__THE PROBLEM__. Please restate the entries starting with the line containing "Given: Click the" and going on through the line containing "Screen dimensions: 1226x882", with nothing else.

__RECORDS TO USE__.
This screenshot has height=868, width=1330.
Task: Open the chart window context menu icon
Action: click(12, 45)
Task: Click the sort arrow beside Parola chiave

---

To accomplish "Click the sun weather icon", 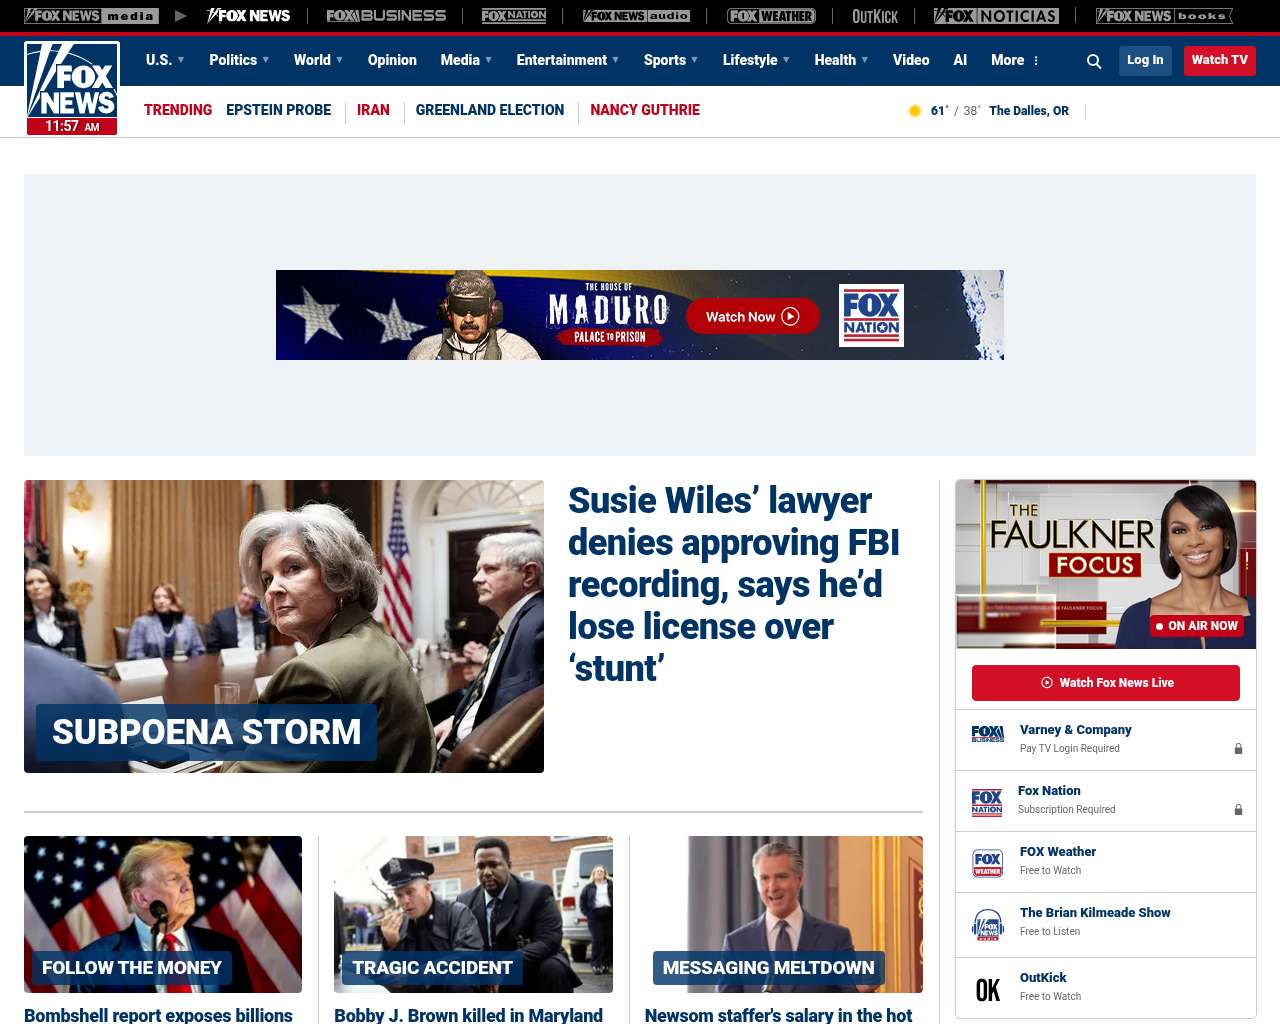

* * *

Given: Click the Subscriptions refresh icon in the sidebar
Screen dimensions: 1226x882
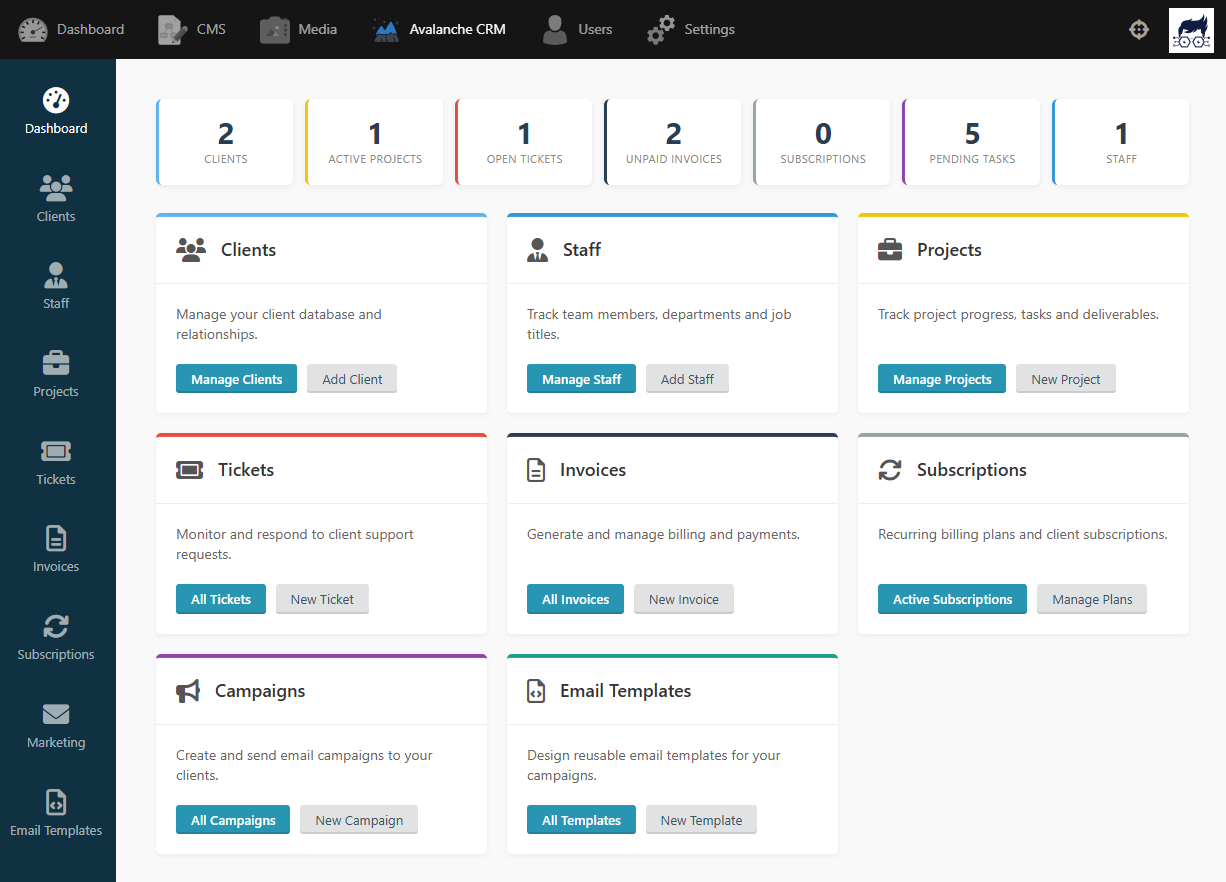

__SOLUTION TO THIS TASK__.
Given: Click the Subscriptions refresh icon in the sidebar
Screen dimensions: 1226x882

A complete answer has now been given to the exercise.